▶ [Work instructions]
- A) In the blog post about imaginary places, what is the central location in The Dead and the Damned?
- B) Quote the imaginary places blog post word for word, everything from "Posted by  | Wednesday, June 17, 2020  at 1:35" down to "and sorcerous maidens.".
- C) Extend the blog post about imaginary places with new text that picks up after its final sentence.

Imaginary places

Posted by  | Wednesday, June 17, 2020  at 1:35 AM  

Imaginary panoramas with imaginary people on a journey without end. The Empire is a wilderness place of stark, cruel beauty, measured in its bewildering complexities.

Exploring of our own imagination seeking solace or escaping strained lives by entering imaginary worlds of wizards learning magic, noble knights battling monsters, acting out the parts of witch hunters and sorcerous maidens.

The latest lockdown binge of reading Warhammer story books has somewhat surprisingly introduced me to a number of unfamiliar locations in otherwise mostly familiar environments. Much of my meditation down-time for reading was spent exploring, then ruminating and I suppose researching the Ostermark province. Authors Jonathan Green and Neil McIntosh both favour the region in their storytelling. What appeals to us about this is that the ruins of Mordheim happen to be in the Ostermark province! There was no warband for Ostermarkers featured in the original Mordheim game rules. Local brigands can be perfectly well represented through the Outlaws of Stirwood warband even though Stirwood Forest itself is based much further to the south. Kislev mercenaries form the ideal basis for representing Ostermark mercenaries since many warriors fighting in the Empire's frontier land hail from further north. The League of Ostermark article by Nick Kyme provided tangible variations on a theme if you enjoy playing vanilla mercenaries from the core rules.

Band of mercenaries from Ostermark & Kislev hare around the northern province in eight thick chapters of adventure. The Slaughtered Troll tavern is the central location in The Dead and the Damned by Jonathan Green. This is an instant classic loaded with short stories perfect for Mordheim fans! There are Witch Hunters, Priests, Chaos Cults, a lot of talk about Sigmar and instances where two Saints of the holy Heldenhammer form part of the dialogue. Eowen and Ephrael.

"It it our holy duty to the God-Emperor Sigmar to recover the relics of his most beloved Saint Eowen."
— Brother Tobias, Warrior-Priest of Sigmar

The latter Lady's name already being familiar to some devout followers of the Sigmarite faith. The former appearing in the recovery of a holy reliquary, holding the mortal remains of the Lady Eowen. The appearance of Sister Ephrael von Stern was originally inspired by an amazing parallel observation based on the other big Warhammer property.

"During that incident with the Nagenhof Bell, Burgomeister Audric wasn't even in town. Rumour has it he'd had a thing going with Abbess Rilka, and he'd been up to the Priory of Saint Ephrael to ask for absolution, if you know what I mean."
— Lisbet, Ostermark Maidservant

Jonathan's solid pitch was enough to insert a fascinating character into the cult history of Mordheim, sub-world skirmish game set in a doomed city of Ostermark province, set five hundred years in the past of the Warhammer World timeline. Canonising his adaptation in the Old World mythology in the form of a Saint in the Church of Sigmar really is a story weaving masterstroke.

▶ [Word and element location records]

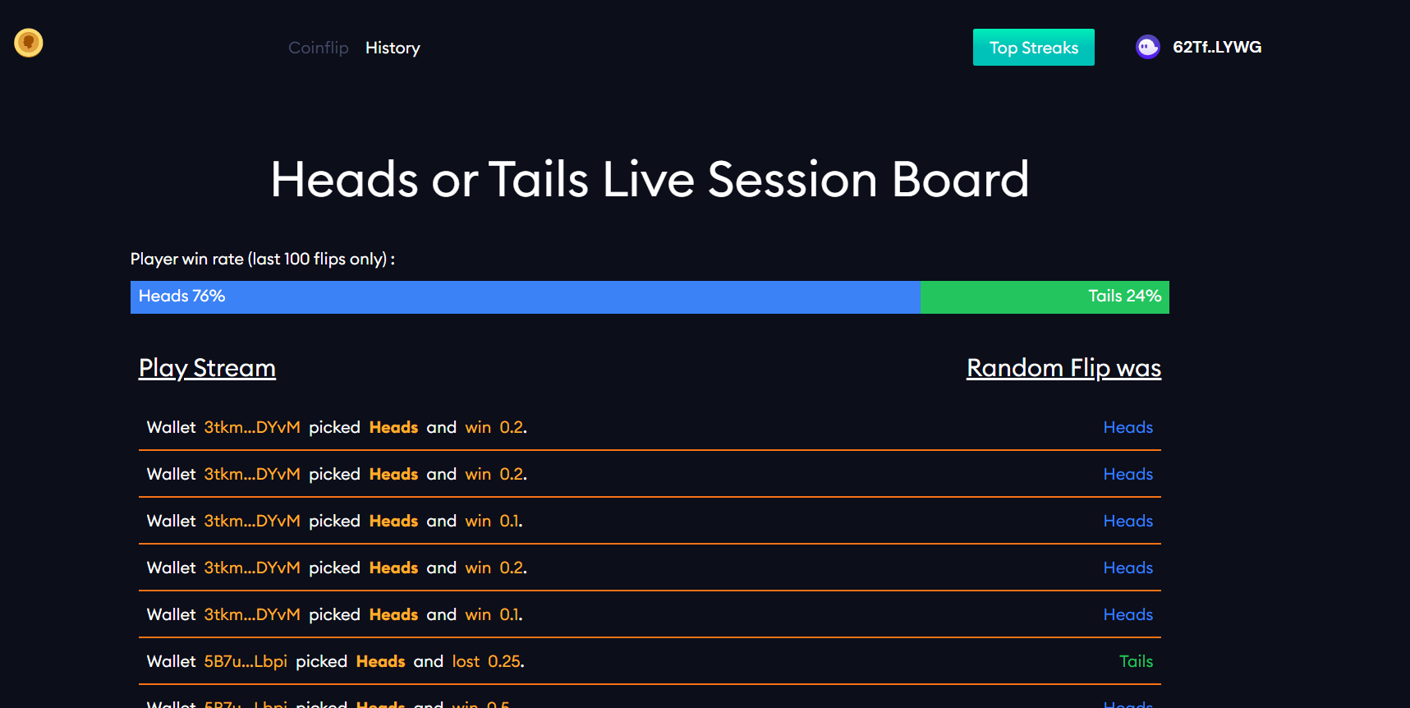
Task: Click the green Tails 24% bar segment
Action: coord(1045,297)
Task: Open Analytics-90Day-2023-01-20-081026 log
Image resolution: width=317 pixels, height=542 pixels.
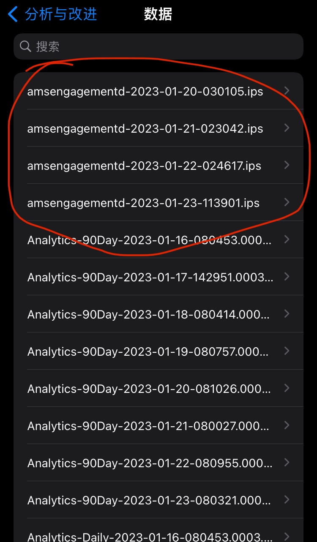Action: click(x=149, y=389)
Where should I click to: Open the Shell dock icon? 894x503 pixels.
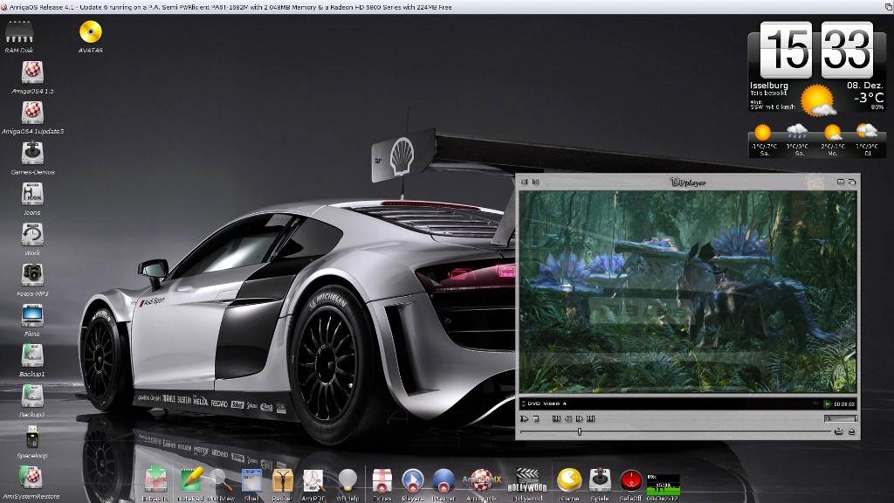[251, 479]
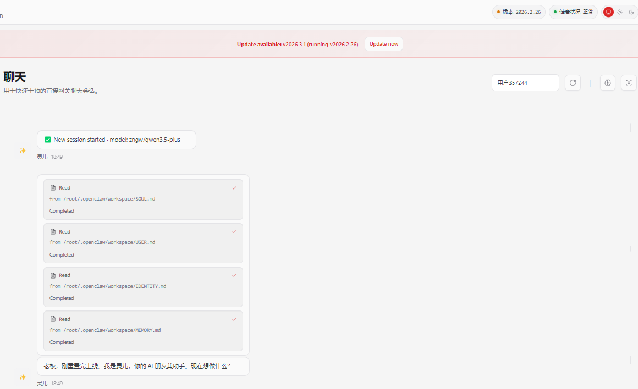Refresh the chat session data

pyautogui.click(x=573, y=82)
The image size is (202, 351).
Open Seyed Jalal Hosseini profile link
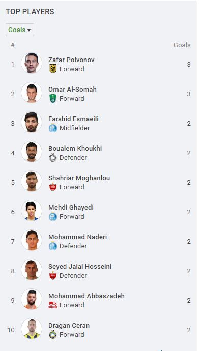click(x=80, y=266)
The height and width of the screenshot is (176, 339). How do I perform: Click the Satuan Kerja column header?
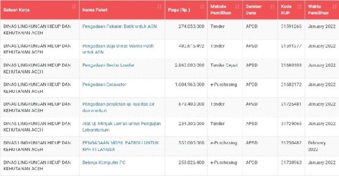40,10
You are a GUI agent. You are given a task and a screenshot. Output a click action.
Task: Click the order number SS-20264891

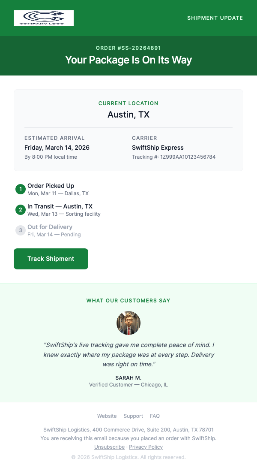pos(129,48)
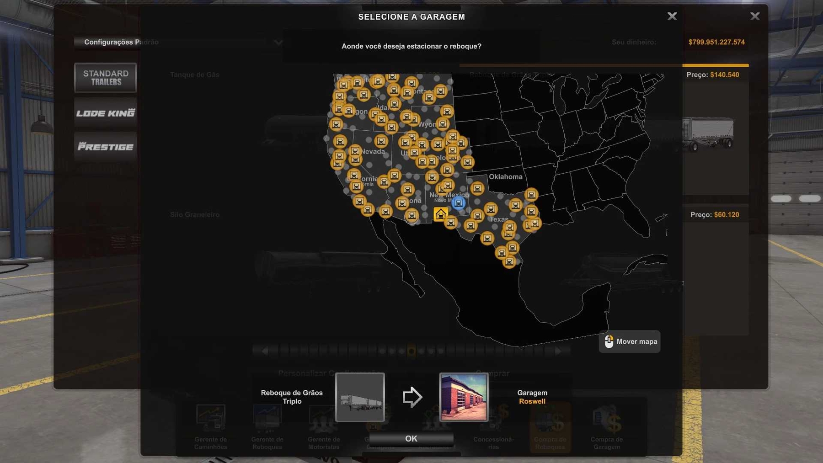Select the blue Roswell garage marker

click(458, 203)
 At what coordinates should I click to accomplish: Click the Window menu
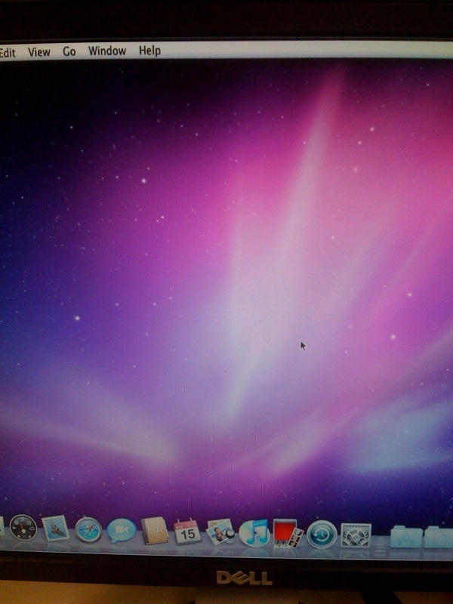[x=106, y=51]
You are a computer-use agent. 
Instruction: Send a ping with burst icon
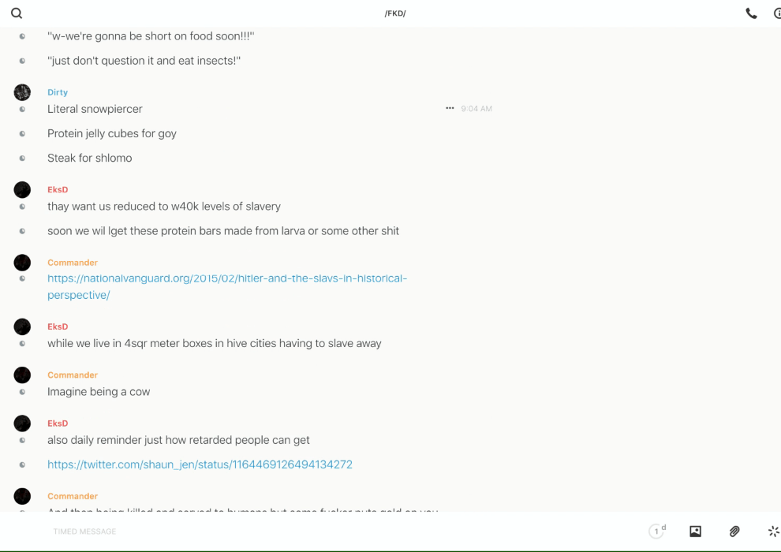773,531
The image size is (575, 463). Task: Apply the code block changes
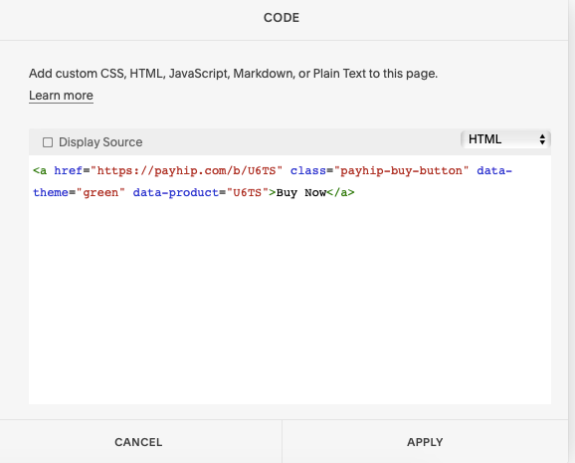pyautogui.click(x=425, y=442)
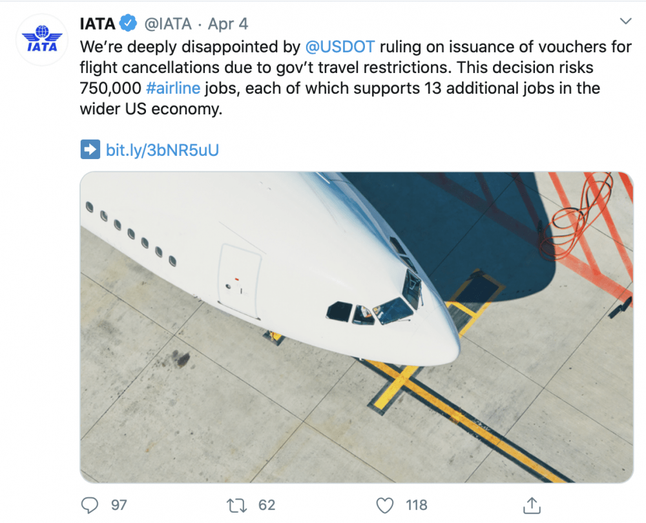Viewport: 646px width, 523px height.
Task: Click the retweet count 62
Action: pos(267,506)
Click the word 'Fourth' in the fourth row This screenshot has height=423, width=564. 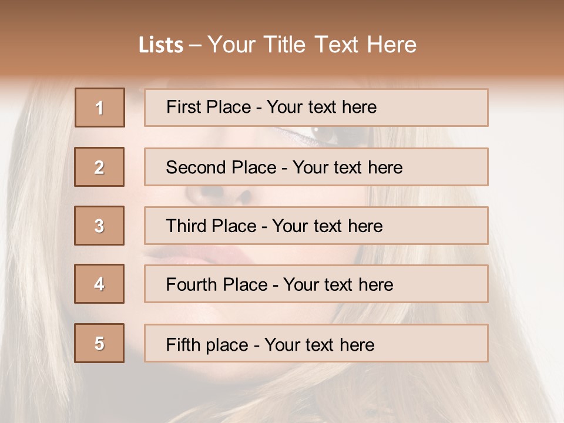[x=191, y=284]

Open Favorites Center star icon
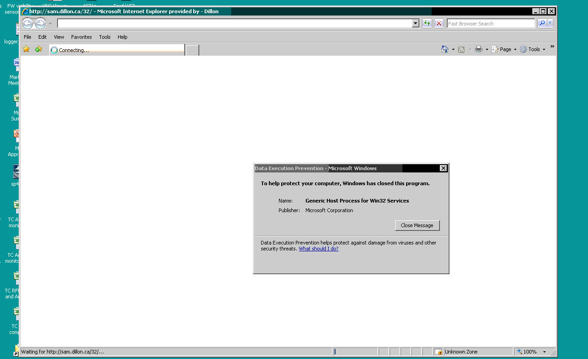coord(26,48)
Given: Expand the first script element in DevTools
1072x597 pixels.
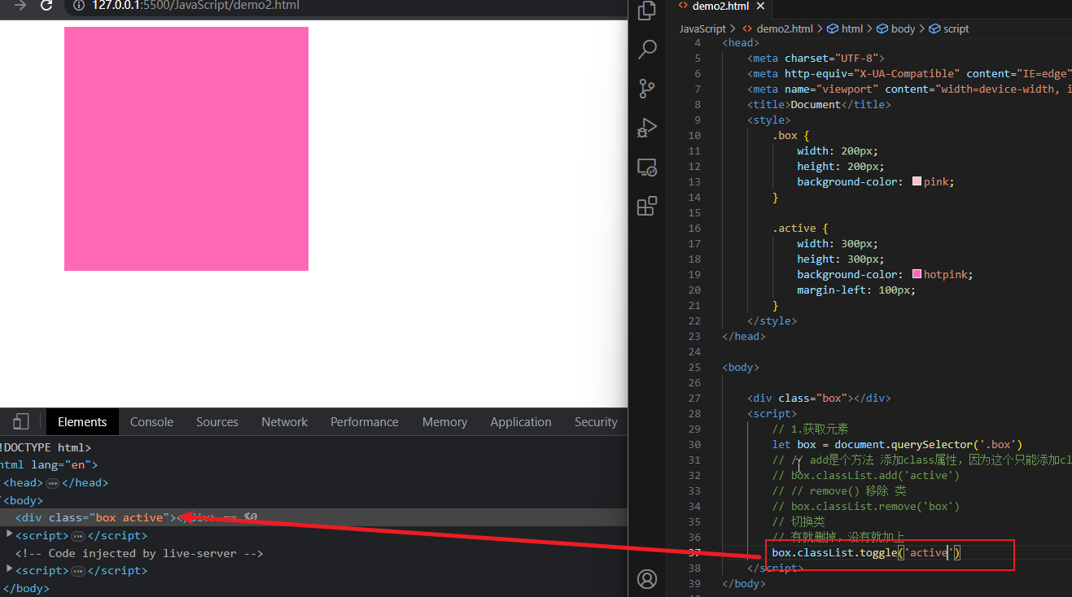Looking at the screenshot, I should [10, 534].
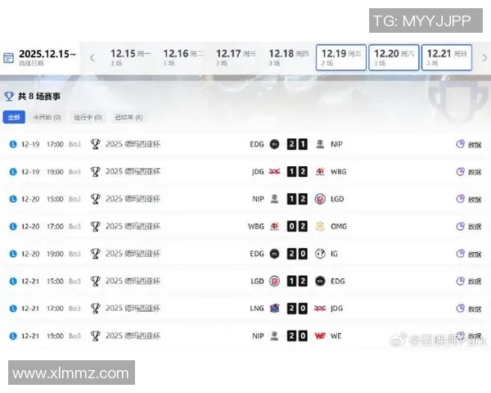Click the 2:0 score of NIP vs WE

(297, 336)
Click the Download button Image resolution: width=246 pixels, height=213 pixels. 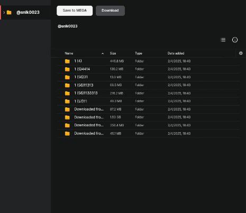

▶ [In response]
- A) The Slaughtered Troll tavern.

- B)
Posted by  | Wednesday, June 17, 2020  at 1:35 AM  

Imaginary panoramas with imaginary people on a journey without end. The Empire is a wilderness place of stark, cruel beauty, measured in its bewildering complexities.

Exploring of our own imagination seeking solace or escaping strained lives by entering imaginary worlds of wizards learning magic, noble knights battling monsters, acting out the parts of witch hunters and sorcerous maidens.

- C)
It's worth noting that there are two further short stories for Badenov's band published in compilations elsewhere. One is an origins story called 'Mark of the Beast' (compiled in 'Way of the Dead') and the other is the Nagenhof Bell (compiled in 'Swords of the Empire') detailing events that were mentioned as preceding one of the stories in the Dead and the Damned.
Saints of Sigmar
There is not a ton of lore on Saints. They don't even get a mention in army books made available to Warhammer Fantasy Battle military enthusiasts but neither do most gods of the Empire, like Taal and Ranald. Saints are likened to minor gods or lesser deities. The roleplay supplement for Marienburg was indeed the first tome published to apply purpose to these deities. Author of Sold Down the River, Anthony Ragan talks about the origins of Saints in an old Warpstone interview here.

It makes sense that Sigmar as the most recognisably worshipped and deified god would have Saints. Due to their being a rich history of religious personalities, some of the best holy men and women would have earned their title through acts of devotion involving heroic deeds done in the name of the holy Heldenhammer. A popular notion with Warhammer authors who are fans of the roleplaying aesthetic.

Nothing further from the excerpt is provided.